Kinematic Optics EP de Polar Inertia est un long disque de techno en deux parties qui associe blancheur et froideur avec des rythmes intenses. Les beats de la première partie, techno brutale mais propre, laissent imaginer des machines implacables, des arm(ur)es rutilantes dans un univers aseptisé. Ça a une puissance proche de la techno industrielle sans la saleté, c'est quasi-progressif sans être planant (même si les percussions ont un côté presque hallucinatoire). La piste-titre scénarise soudain la musique en présentant un scénario de science-fiction en spoken word — c'est à la fois une présentation, une conclusion et une transition vers la seconde partie, épilogue quasi-ambient mais toujours abrasif, qui re-présente les paysages froids vidés de toute présence humaine. Ça fait son effet.

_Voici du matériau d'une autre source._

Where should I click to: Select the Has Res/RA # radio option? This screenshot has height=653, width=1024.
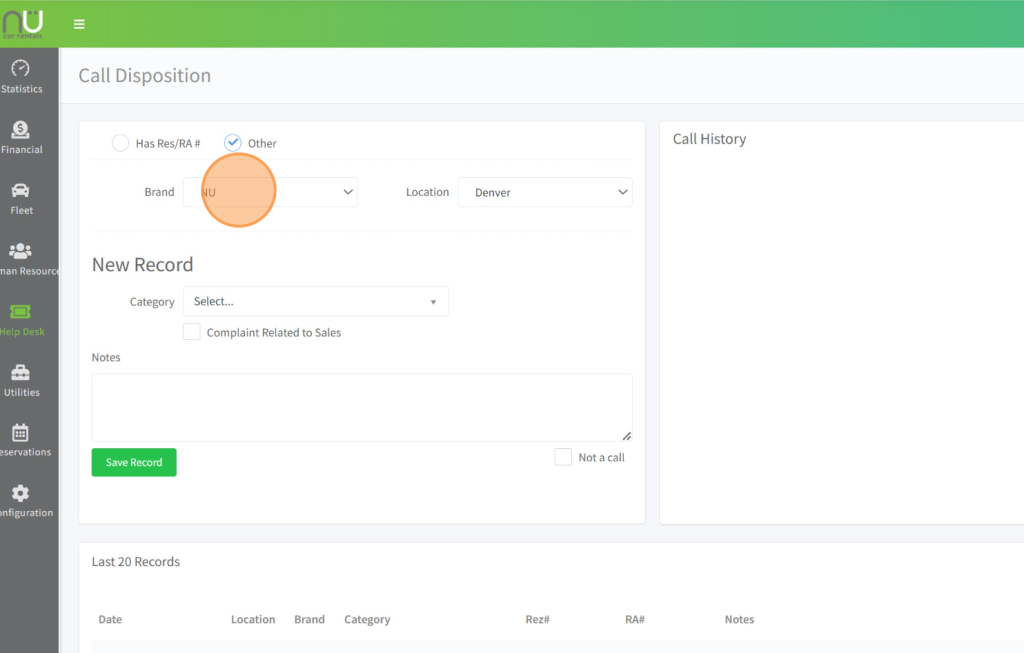[x=120, y=143]

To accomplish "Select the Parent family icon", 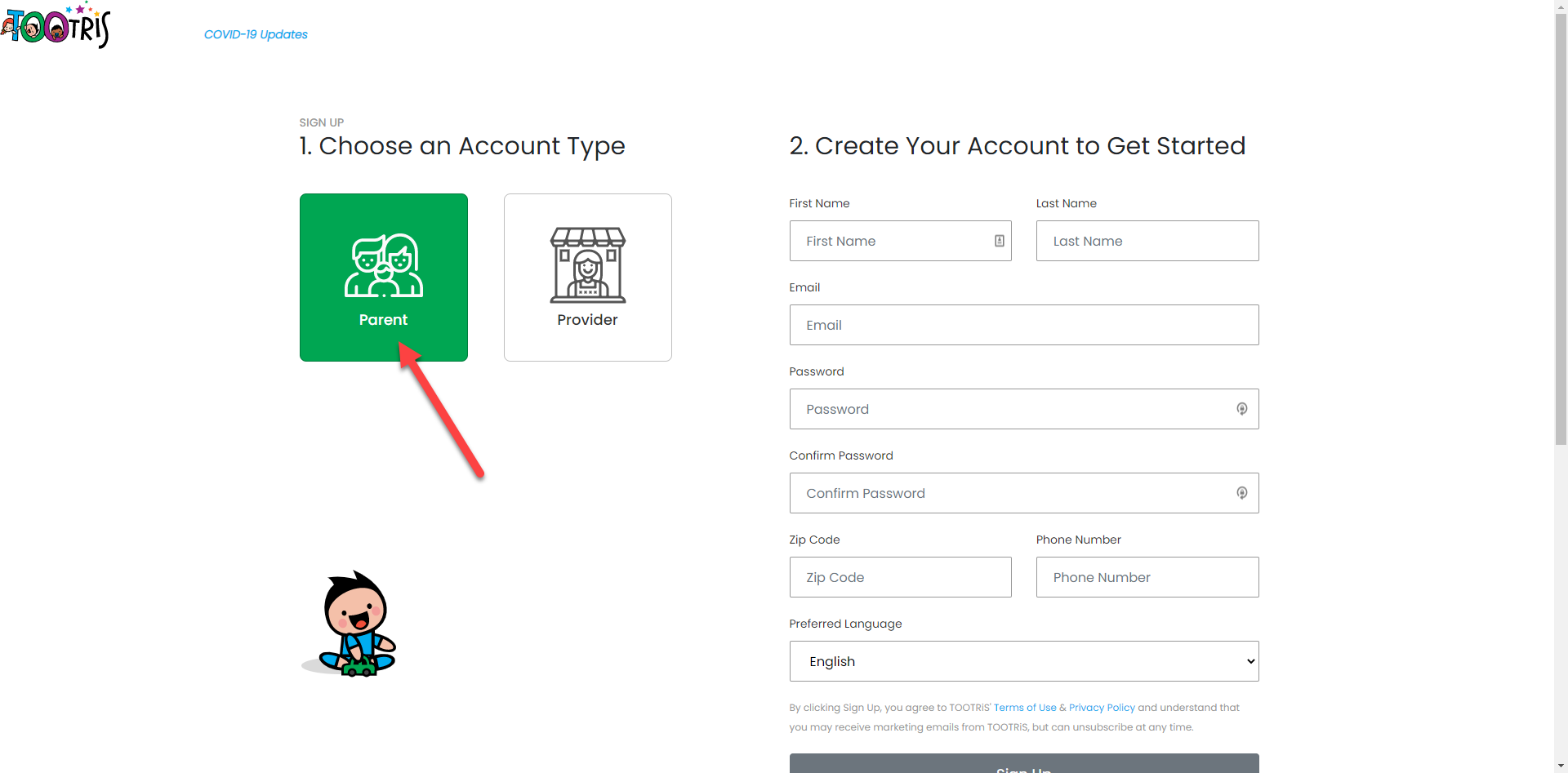I will pos(383,265).
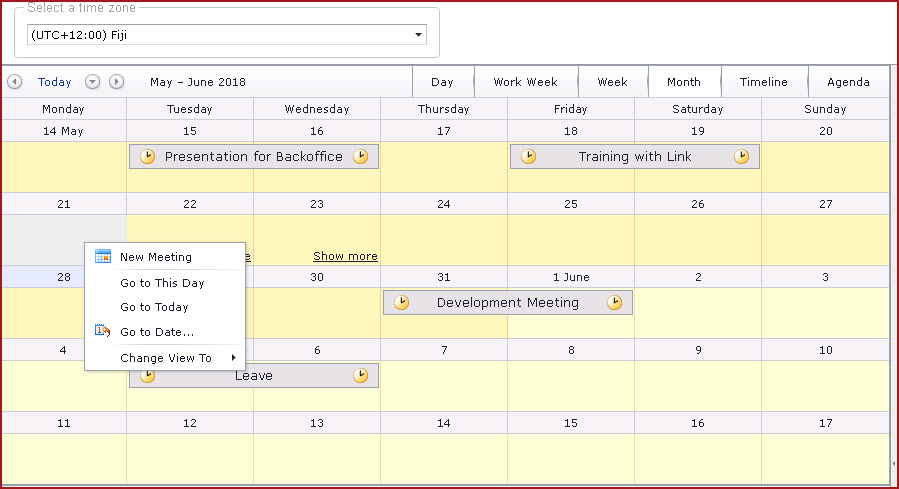Click the Today link in navigation bar
Screen dimensions: 899x489
(55, 82)
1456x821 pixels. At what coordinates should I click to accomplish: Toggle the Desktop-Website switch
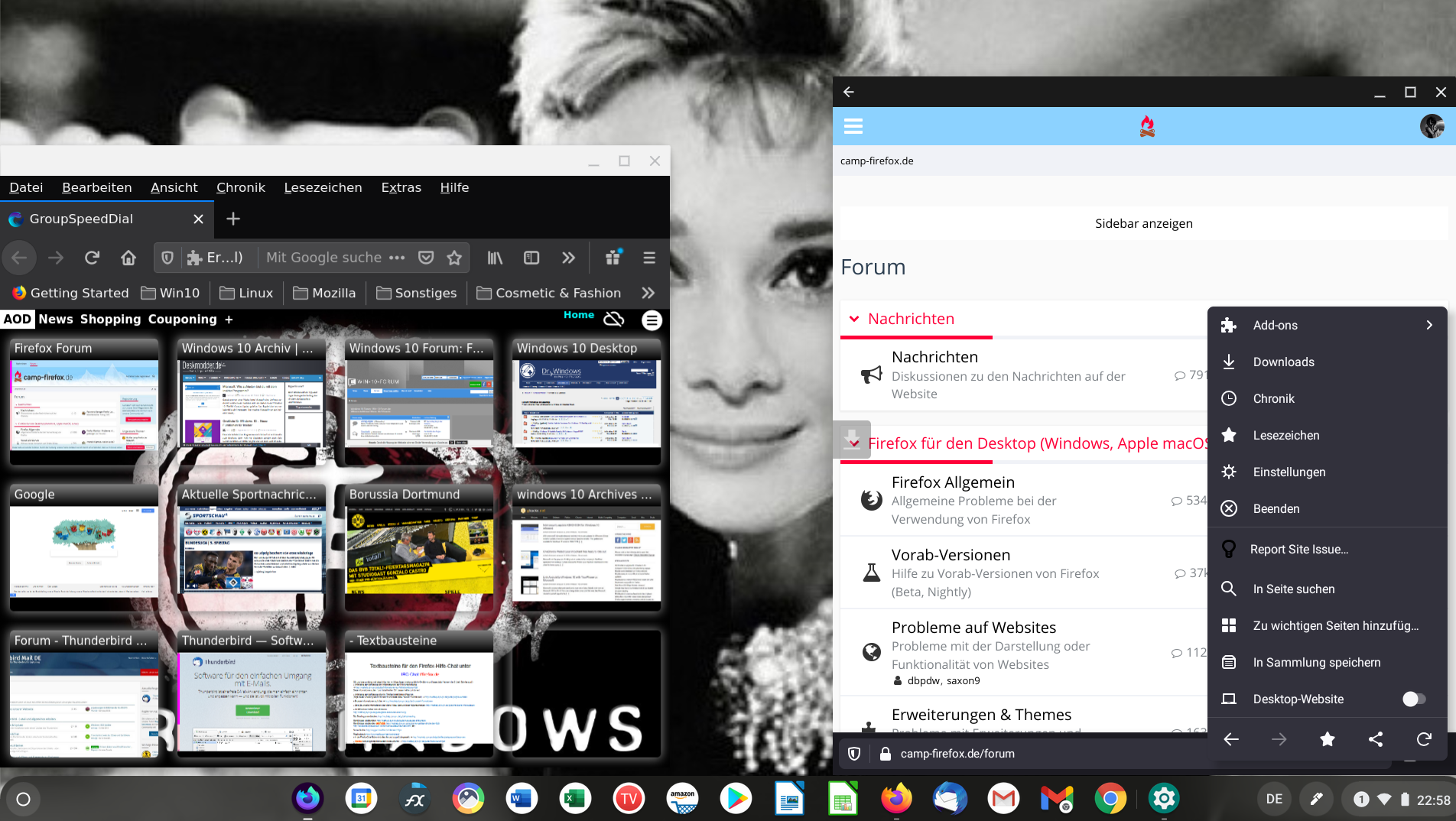1413,699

Ah, et puis ça dure 73 minutes, hein. Pas tout à fait ce qu'on entend habituellement par « EP ».

jeudi 14 janvier 2016

Lectures (10)

The Drop Edge of Yonder de Rudolph Wurlitzer est une sorte de western étrange, avec comme personnage principal un hors-la-loi qui vit dans les montagnes. Autant le dire tout de suite, Zebulon Shook n'est pas sympathique du tout. C'est le genre mec qui tue des chèvres à bout portant, comme ça, sans raison valable, qui gueule et braque des gens sur un coup de tête, qui agit de manière irresponsable et amorale à peu près tout le temps. Le style d'écriture est froid, Wurlitzer ne cherche pas vraiment à rentrer dans la tête de ses personnages ; ce qui est intéressant dans ce livre, ce sont les thèmes : le voyage en lui-même, l'errance et cette Amérique fantasmée du dix-neuvième siècle… et puis toute une dimension spirituelle/surnaturelle, avec des shamans, des passages entre la vie et la mort, les personnages qui n'arrivent pas à se séparer.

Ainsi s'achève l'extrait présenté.